Lleu wrote:What can I do with coding? I want to make games, a graphing program, and bots that play games. That's about all I can think to do. However, I get the feeling that there's a lot I'm missing out on if I just do that. Are there any areas that would be beneficial to explore, especially if I'm considering a career in about three years? I'm learning Python.
Well, C# is a pretty good place to start for making games, assuming you're at least familiar with computer logic. And from what I know, it's what a lot of developers use to make Xbox games, and using Microsoft's XNA framework you can upload what you make to the Xbox Live Arcade (If you have the license for it, costs around $100 a year) There are also plenty of good tutorials around for it. Searching "C# XNA" on Google or Youtube can probably get you to some good tutorials. (I'm not 100% sure how many Xbox games are actually made in C#, if you're interested you could probably look it up) XNA is also used in Windows Phones and Zunes (And unlike Xbox, you can upload games and apps to those stores for free, maybe make a bit of money if they sell)

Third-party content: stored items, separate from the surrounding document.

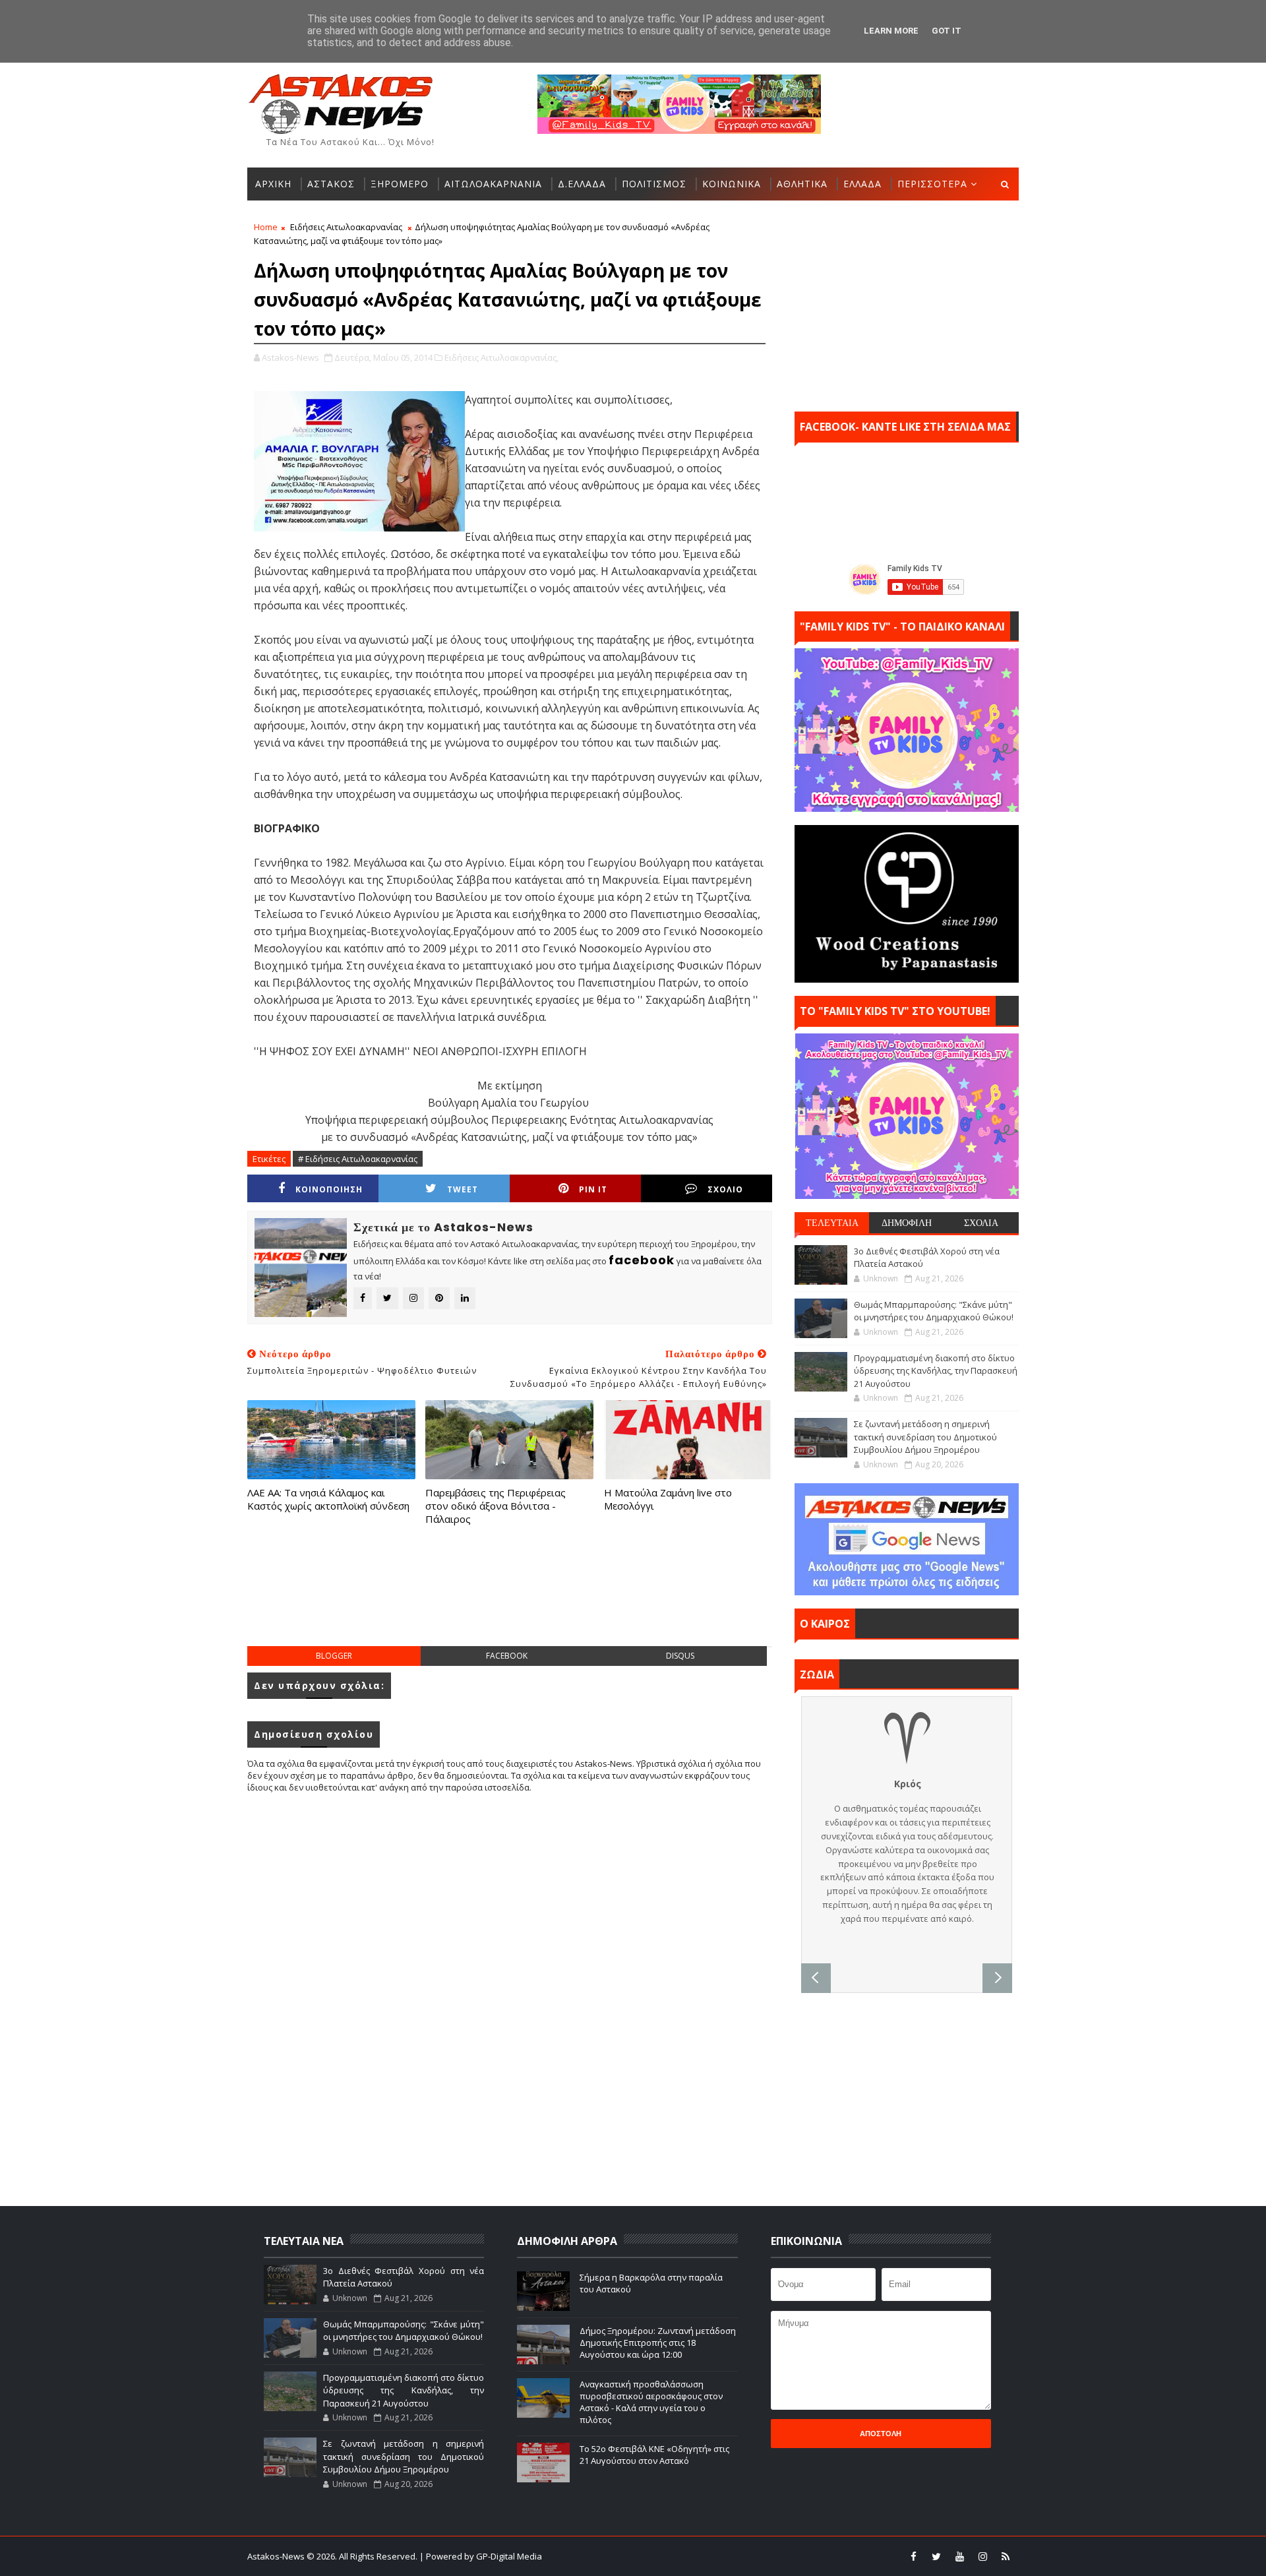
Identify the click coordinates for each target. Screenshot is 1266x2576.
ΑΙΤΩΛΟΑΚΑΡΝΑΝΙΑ (493, 183)
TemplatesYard (641, 2556)
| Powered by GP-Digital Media (480, 2556)
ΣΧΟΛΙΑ (981, 1222)
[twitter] (936, 2556)
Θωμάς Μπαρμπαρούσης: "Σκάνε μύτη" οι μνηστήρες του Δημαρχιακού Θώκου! (933, 1311)
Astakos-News (277, 2556)
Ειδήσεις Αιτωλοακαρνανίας (346, 227)
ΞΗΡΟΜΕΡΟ (400, 183)
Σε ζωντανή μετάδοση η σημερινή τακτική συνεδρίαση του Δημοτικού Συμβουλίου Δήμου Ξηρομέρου (925, 1437)
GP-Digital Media (775, 2556)
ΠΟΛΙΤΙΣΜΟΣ (654, 183)
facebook (507, 1655)
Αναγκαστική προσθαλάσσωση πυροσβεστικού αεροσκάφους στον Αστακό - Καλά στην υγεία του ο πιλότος (651, 2402)
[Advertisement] (510, 1599)
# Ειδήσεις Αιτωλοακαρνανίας (357, 1159)
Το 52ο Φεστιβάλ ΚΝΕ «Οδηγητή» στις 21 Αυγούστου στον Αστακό (654, 2455)
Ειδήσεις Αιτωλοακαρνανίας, (501, 357)
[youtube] (959, 2556)
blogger (334, 1655)
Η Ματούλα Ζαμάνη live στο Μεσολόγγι (668, 1499)
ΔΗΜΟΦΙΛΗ (907, 1222)
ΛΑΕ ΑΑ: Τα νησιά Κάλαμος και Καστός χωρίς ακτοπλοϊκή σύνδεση (328, 1499)
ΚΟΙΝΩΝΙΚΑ (731, 183)
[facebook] (913, 2556)
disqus (680, 1655)
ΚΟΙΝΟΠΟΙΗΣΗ (329, 1189)
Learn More (891, 31)
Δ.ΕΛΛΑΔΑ (582, 183)
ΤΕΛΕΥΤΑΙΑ (832, 1222)
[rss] (1005, 2556)
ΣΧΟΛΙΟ (725, 1189)
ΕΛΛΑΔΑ (862, 183)
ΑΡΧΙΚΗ (273, 183)
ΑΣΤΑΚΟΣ (331, 183)
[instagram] (982, 2556)
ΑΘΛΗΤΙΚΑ (802, 183)
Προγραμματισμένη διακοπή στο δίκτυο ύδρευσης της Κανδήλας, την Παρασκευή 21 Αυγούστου (935, 1371)
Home (266, 227)
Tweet (462, 1189)
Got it (946, 31)
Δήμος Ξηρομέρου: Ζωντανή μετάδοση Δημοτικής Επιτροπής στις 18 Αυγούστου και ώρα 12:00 (658, 2342)
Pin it (593, 1189)
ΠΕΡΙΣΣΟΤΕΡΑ (932, 183)
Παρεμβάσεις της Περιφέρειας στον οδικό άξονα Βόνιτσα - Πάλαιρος (495, 1506)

As far as game bots go, if the game is popular enough there may be entire websites to botting in them. (Just know that most game companies consider botting a cheat and you might get yourself banned for it) I know there are a few sites for Runescape botting with tutorials. It's in Java, which is very similar to C#. (C# was actually created by Microsoft as a response to Java) WoW probably has some bot sites you could find as well, as with most popular MMOs. I'd suggest looking there for specific help.
If you're into The Elder Scrolls series, Bethesda releases the Construction Kit, which is pretty much the same tool they used to make the games. (It's missing a few of the functions that they can't release for legal reasons, but that's not a problem) All it requires is the PC version of Morrowind, Oblivion, or Skyrim, and I believe Fallout and New Vegas have Creation Kits as well. Here's a link to the Oblivion CS wiki
and here's the one for Skyrim
. Modding for those games is more game design and less programming, but it's still a fun tool and does involve programming if you intend to make more complex mods. I could be wrong, but I believe the code for Bethesda games is a modified version of C or C++.
Also, if you are still in school, take all the computer science courses you can. Having an instructor and other kids your age learning the same thing as you helps a ton. Also, it is often said that one of the best ways of making sure you know something is to teach someone else. Once you start to get something, helping someone else out can both increase your knowledge on the issue, and prove to yourself that you know what you're talking about. This also holds true for just about any subject.
Tomlidich the second wrote:i am that guy who has the odd question of: how do you stay coding?
i have delved into python and java quite a bit but i end up getting distracted and focusing my attention on something besides learning how to properly code. im still a newbie, even though i started learning fresh outta high school almost three years ago.
If you can think of a big project to work on, like a game or an app that you could upload to the ipod/android appstore that you want to work on, it can help you stay focused. If you have a goal, you'll have more motivation to pursue it than if you just follow tutorials and make a few simple programs. If its good enough, there could even be some money in it. Who knows, you might create the next Angry Birds.
If you can find something that you have fun working on, chances are you will keep at it. And if you ever get stuck, the internet has tons
of tutorials on just about any language you can think of.
"I give the Internet credit for everything good that has happened since 1969." - Bob Metcalfe, inventor of Ethernet.